> [PROMPT 1]: In the text on rheumatoid arthritis and lung disease, how many times more susceptible to RA are women than men?
> [PROMPT 2]: Extend the text on rheumatoid arthritis and lung disease past its final sentence.

> [DOCUMENT SECTION]:

☆ ☆ ☆ ☆ ☆ ☆ ☆

Fast-acting drugs for RA include aspirin and corticosteroids, which alleviate pain and reduce inflammation. Slow-acting drugs termed disease modifying antirheumatic drugs (DMARDs), include gold, methotrexate and hydroxychloroquine (Plaquenil), which promote disease remission and prevent progressive joint destruction. In patients with less severe RA, pain relievers, anti-inflammatory drugs and physical rest are sufficient to improve quality of life. In patients with joint deformity, surgery is the only alternative for recovering articular function.

Prognosis is related to the underlying disorder and the type and severity of lung disease. In severe cases, lung transplantation can be considered. This is more common in cases of bronchiolitis obliterans, pulmonary fibrosis, or pulmonary hypertension. Most complications are not fatal, but does reduce life expectancy to an estimated 5 to 10 years.

== Epidemiology ==
The prevalence of RA is around 0.3–1.2% (0.92% of Americans). Women are 2–3 times more susceptible than men. The prevalence of rheumatoid lung disease in patients with RA depends on the method used for diagnosis: chest X rays (5%), high resolution CT scans (10–40%).

☆ ☆ ☆ ☆ ☆ ☆ ☆

> [DATASET CONTENT]:
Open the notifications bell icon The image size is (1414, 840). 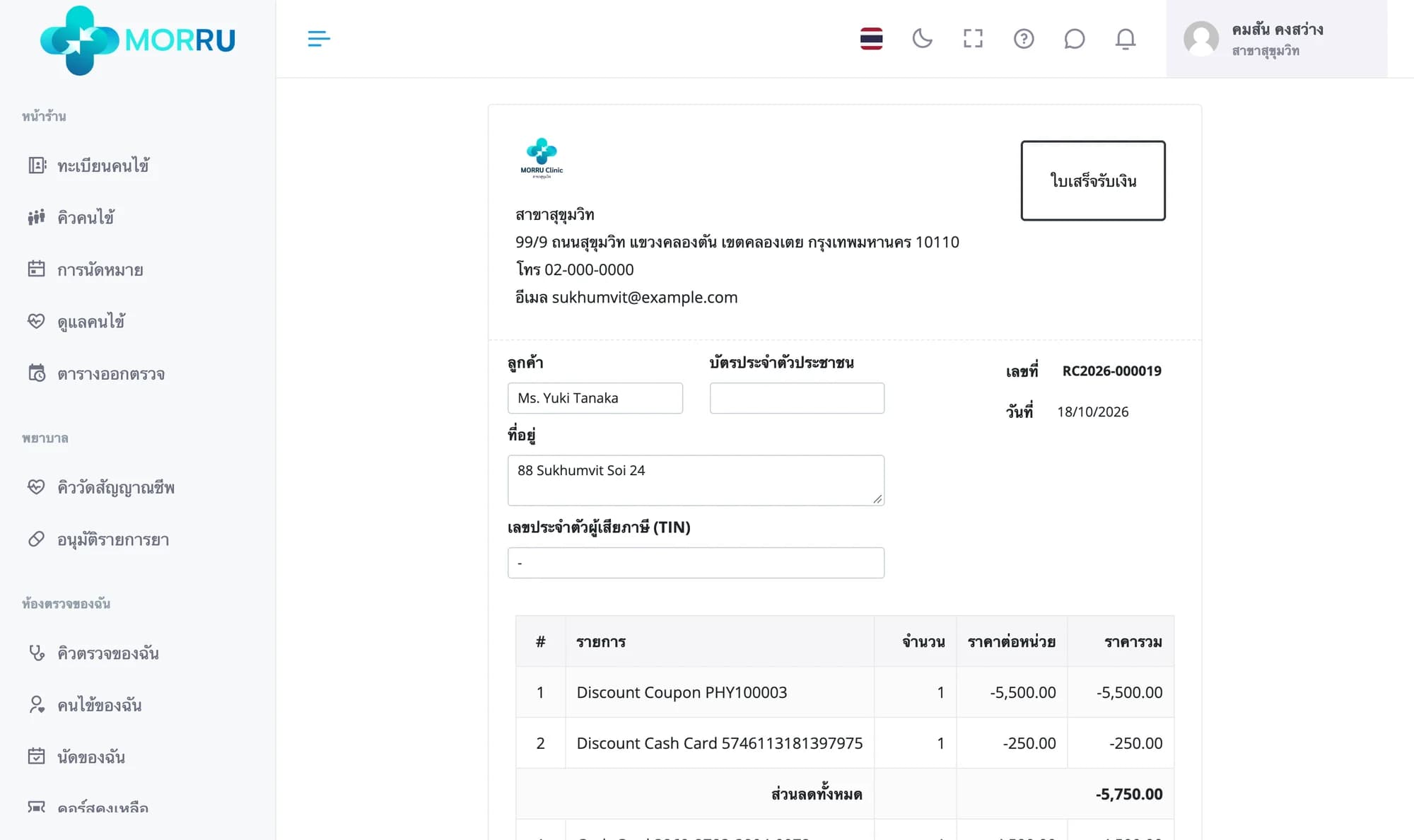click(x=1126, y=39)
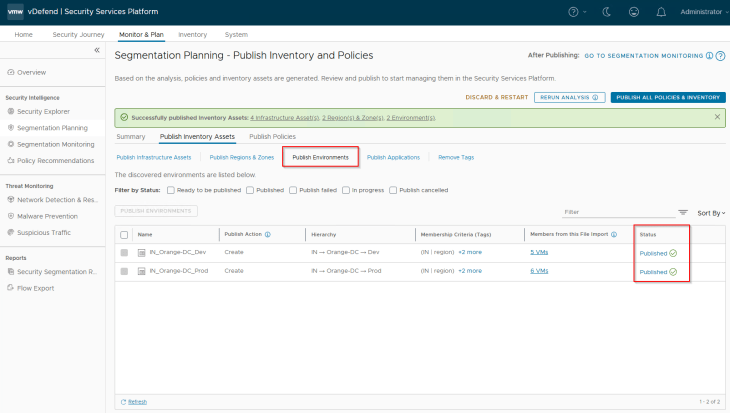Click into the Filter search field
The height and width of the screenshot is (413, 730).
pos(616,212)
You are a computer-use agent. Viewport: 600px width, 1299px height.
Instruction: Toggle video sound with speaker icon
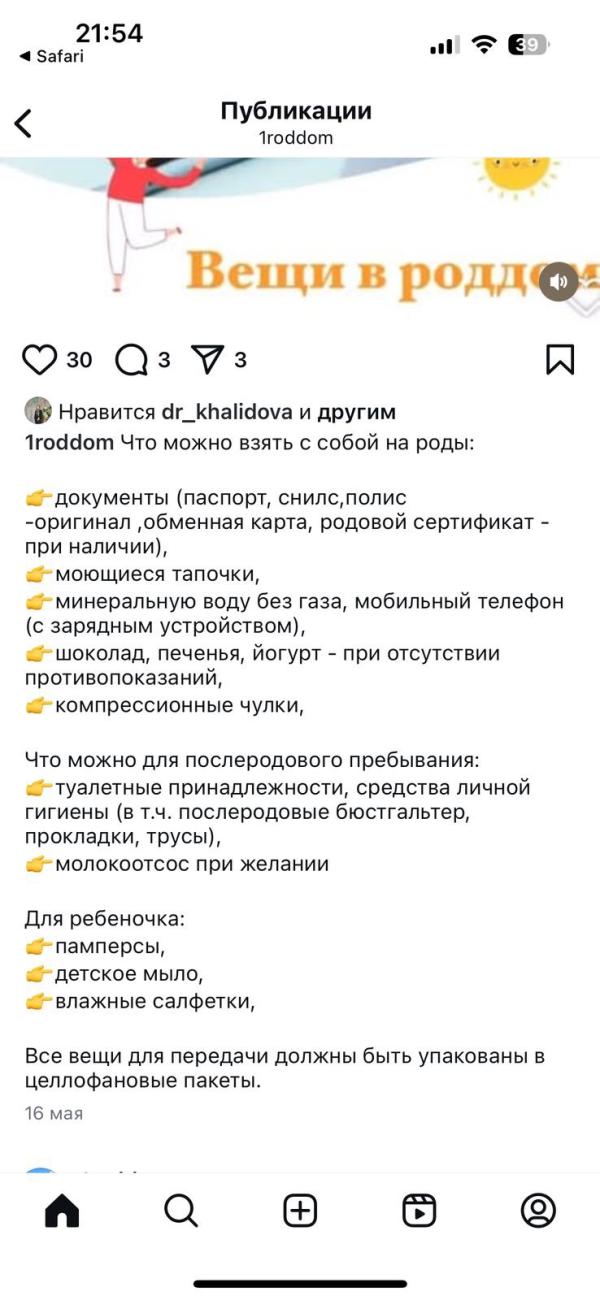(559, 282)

☆ ☆ ☆ ☆ ☆ ☆ ☆

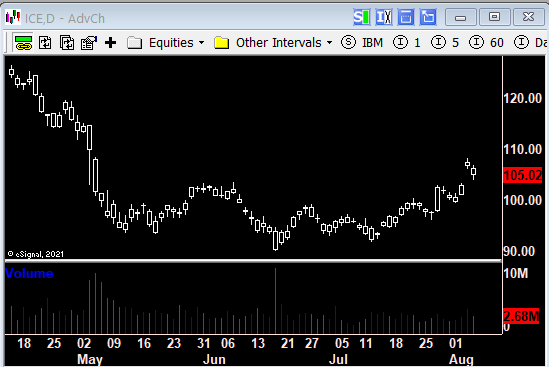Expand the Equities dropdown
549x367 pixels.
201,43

☆ ☆ ☆ ☆ ☆ ☆ ☆

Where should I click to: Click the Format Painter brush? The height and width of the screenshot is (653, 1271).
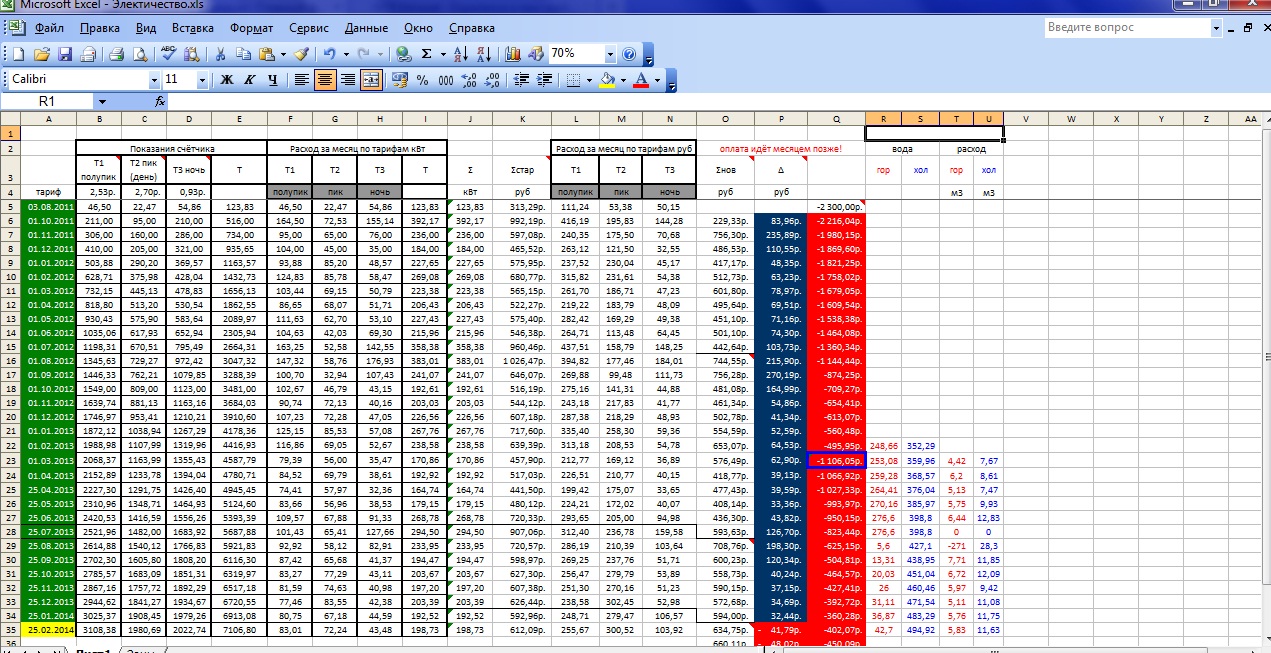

☆ ☆ ☆ ☆ ☆ ☆ ☆

> [EXERCISE RESULT 1]: Women are 2–3 times more susceptible than men.

> [EXERCISE RESULT 2]:
A study showed 582 patients with RA and 603 subjects without RA were followed for a mean of 16.4 and 19.3 years, respectively. The lifetime risk of developing ILD was 7.7% for RA patients and 0.9% for subjects without RA. The risk of developing ILD was higher in patients with older age at RA onset, among male patients and for individuals with parameters that indicate more severe RA.

Survival of RA patients diagnosed with ILD was worse compared to RA patients without ILD. ILD contributed approximately 13% to the excess mortality of patients with RA patients when compared to the general population.

==History==
Rheumatoid Lung was first described in 1948.

1948, they published several cases of patients with RA who had severe erosive joint disease who also developed an interstitial lung and suggested there may be an association between the inflammatory joint disease and interstitial lung disease.

1953, Anthony Caplan described rheumatoid nodules within the lung parenchyma, associated with pneumoconiosis in coal miners, who were exposed to coal dust.

1954, rheumatoid lung nodules were found in patients with RA who were not exposed to coal dust and without pneumoconiosis.

1955 there was a short case series of about 10 patients with RA whose autopsies showed that the pleural disease was much higher in rheumatoid patients than in the general population, and much higher than what they had previously seen clinically.

1961, Cudkowicz described the first pulmonary function tests and lung biopsies were done in RA patients.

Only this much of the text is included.